Le hou ! hou ! lugubre et lointain de l’oiseau de nuit retentissait en effet dans les bois et frappa l’oreille des chasseurs.

« En voici d’autres qui se répondent encore plus loin, dit Gayferos ; il paraît y en avoir une bande dans cette direction.

– Ce peuvent être aussi des signaux de reconnaissance, répondit le Canadien, en homme accoutumé à chercher dans toutes les voix de la solitude la véritable signification qu’elles peuvent avoir.
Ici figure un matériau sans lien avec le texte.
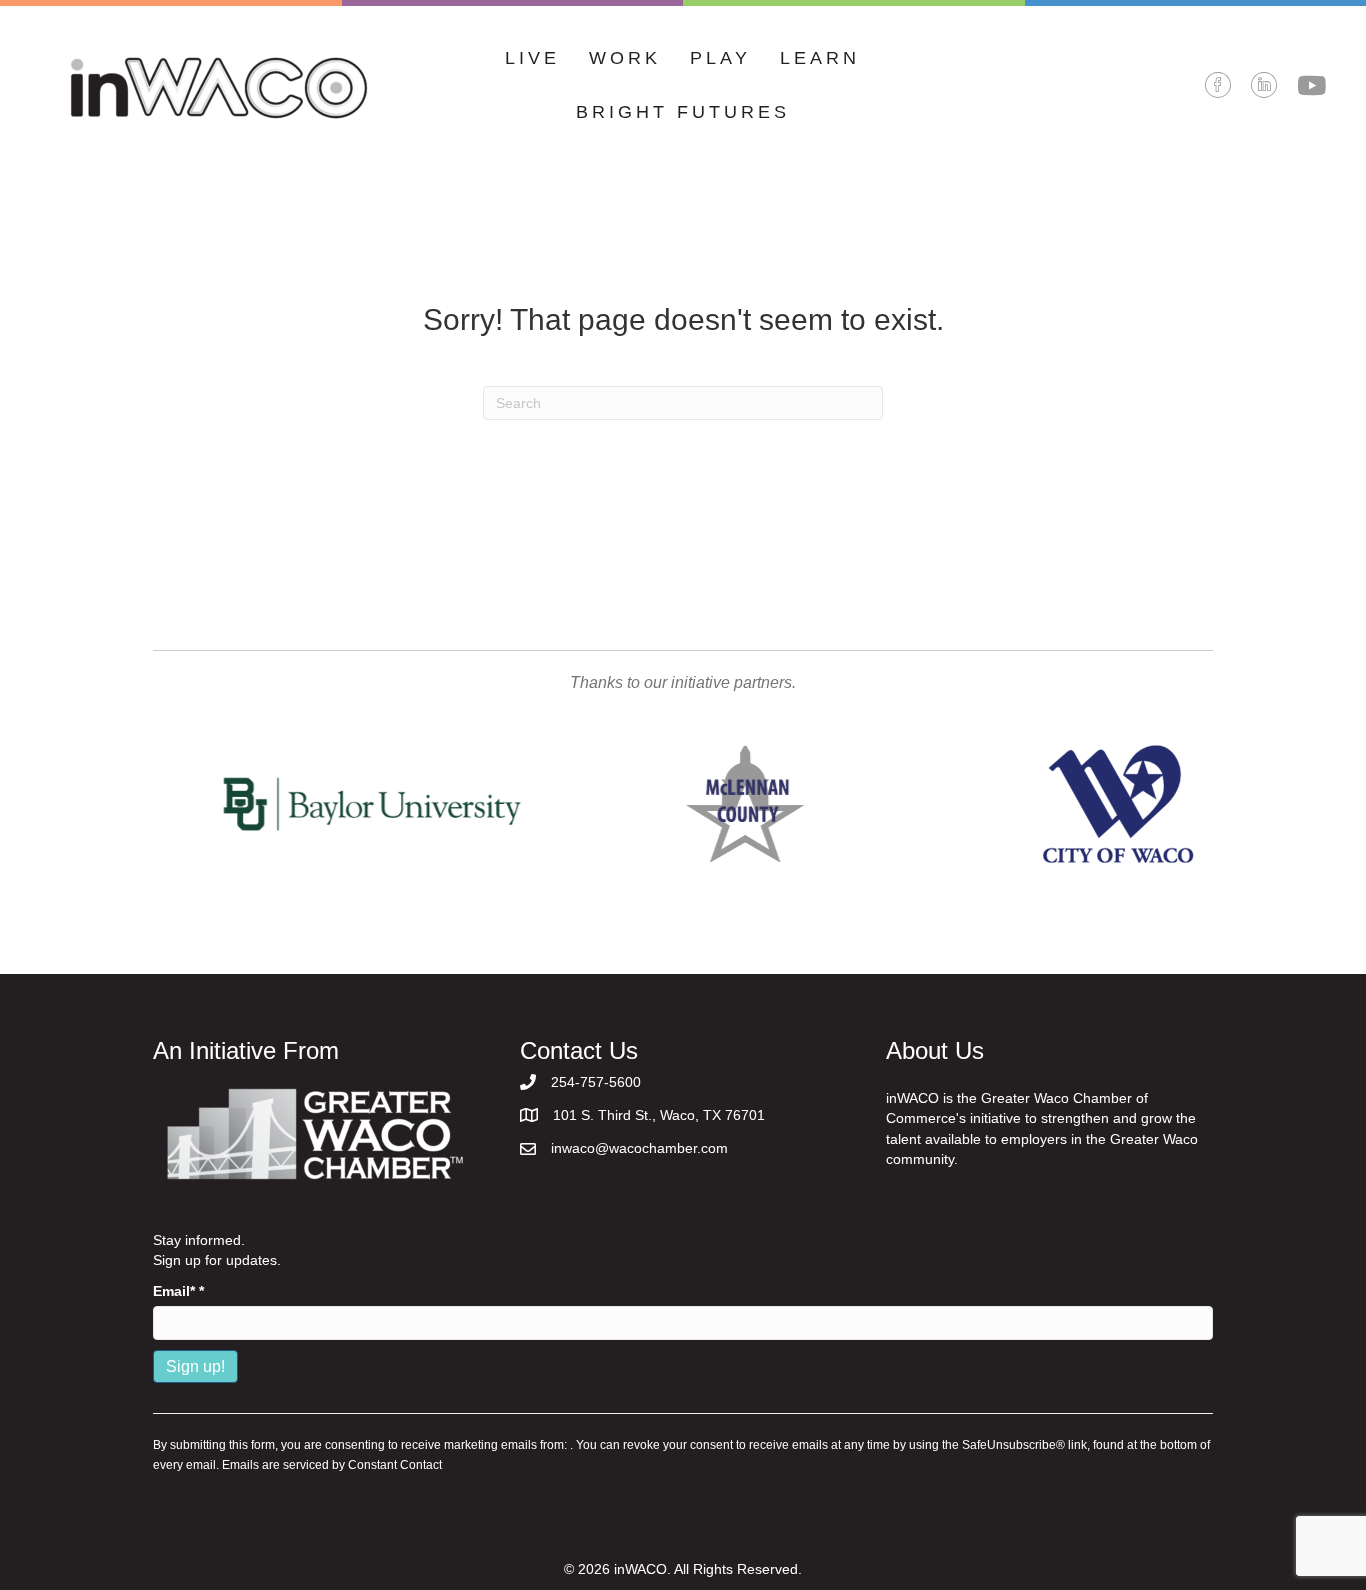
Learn (820, 58)
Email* (178, 1291)
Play (720, 58)
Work (625, 58)
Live (532, 58)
Les hiboux sont un peu comme les aigles, ils vivent rarement en communauté. »

Rien n’indiquait cependant que les oiseaux de nuit ne se répondissent pas comme font les coqs d’une métairie à l’autre, et que ces cris mélancoliques fussent des signaux.

En admettant toutefois ce dernier cas, ces signaux indiquaient-ils le ralliement d’amis ou d’ennemis ?

L’explosion d’une carabine, non moins lointaine que les hurlements des hiboux, fit tressaillir les chasseurs, mais sans éclaircir leurs doutes.

« Je ne saurais reconnaître le son de cette arme, dit Bois-Rosé ; en tout cas, l’ennemi est là, et, si c’est la carabine de l’Indien ou celle d’un Apache, peu importe, il n’y a pas deux partis à suivre. »

En achevant de parler, le Canadien, suivi de ses deux compagnons, s’avança rapidement dans la direction où le coup de fusil s’était fait entendre. Ils n’avaient pas marché quelques minutes, qu’ils en comptèrent douze

  1. Nous ignorons si c’est comme ami ou comme ennemi que contrairement aux idées reçues, le hibou annonce le jour ; toujours est-il que le fait est constant.